> Obiettivo dell'esercizio:
Ricopia fedelmente dall'estratto della fonte riportato più avanti il passo che va da "Anna Lombroso per" fino a "sicurezza e ambientali?".

> Estratto della fonte:
□ □ □
Anna Lombroso per il Simplicissimus
Ho sempre avuto un certo fastidio per chi irride le idee di sinistra se sono professate da indossatori di cachemire, fortunati possessori di fastose dimore, eredi pensosi e penitenti di dinastie industriali o bancarie. Cosa dovremmo dire allora del populismo di chi intemeratamente deride bisogni e diritti, dell’equità di chi penalizza solo i giù puniti della lotteria naturale, della pietas di chi scarica dai redditi la pelosa carità? E che autorevolezza potrebbe avere l’invettiva contro i lavoratori mariuoli e parassitari di un industriale indagato per reati fiscali o per licenziosa applicazione dei criteri di sicurezza e ambientali?
È che chi fa professione di critica delle ideologie e di chi se ne sente rappresentato e se ne fa portatore, deve rassegnarsi a fare della politica un esercizio letterario. Può indagarne la caratteristiche come un entomologo classifica le specie di farfalle, ma la realtà gli si chiude intorno come uno spazio di fatalità e di incoerenza: non ci si meraviglia che il libro peggiore riceva il premio più ambito, che il filosofo più confuso sia circonfuso dell’aura della lucidità, che decine di oratori abbiano sproloquiato sul valore del silenzio e in tv già ora un sociologo lancia la sua invettiva contro il carattere degenerativo della televisione.
Si la coerenza universalmente vista come una cifra noiosa. E monotona e pedante come il lavoro fisso e le lezioni morali di certi governanti. O i pistolotti di certa stampa che ha contribuito alla involuzione della funzione critica offrendo una sponda indulgente e assolutoria a che aveva perso o rinunciato al suo punto di osservazione per disincanto, esclusione o repulsione.
□ □ □
> Blocco dati:
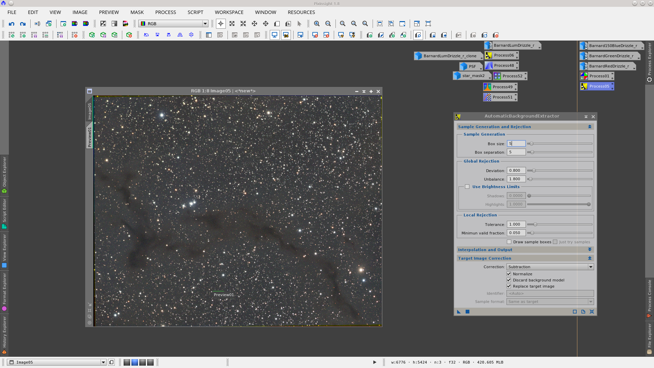Expand the Interpolation and Output section

[590, 250]
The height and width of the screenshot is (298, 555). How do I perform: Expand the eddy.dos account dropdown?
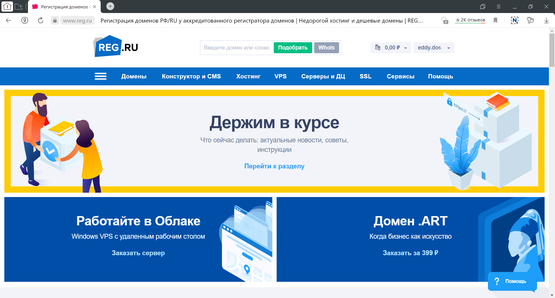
□ □ □
> Risposta:
Anna Lombroso per il Simplicissimus
Ho sempre avuto un certo fastidio per chi irride le idee di sinistra se sono professate da indossatori di cachemire, fortunati possessori di fastose dimore, eredi pensosi e penitenti di dinastie industriali o bancarie. Cosa dovremmo dire allora del populismo di chi intemeratamente deride bisogni e diritti, dell’equità di chi penalizza solo i giù puniti della lotteria naturale, della pietas di chi scarica dai redditi la pelosa carità? E che autorevolezza potrebbe avere l’invettiva contro i lavoratori mariuoli e parassitari di un industriale indagato per reati fiscali o per licenziosa applicazione dei criteri di sicurezza e ambientali?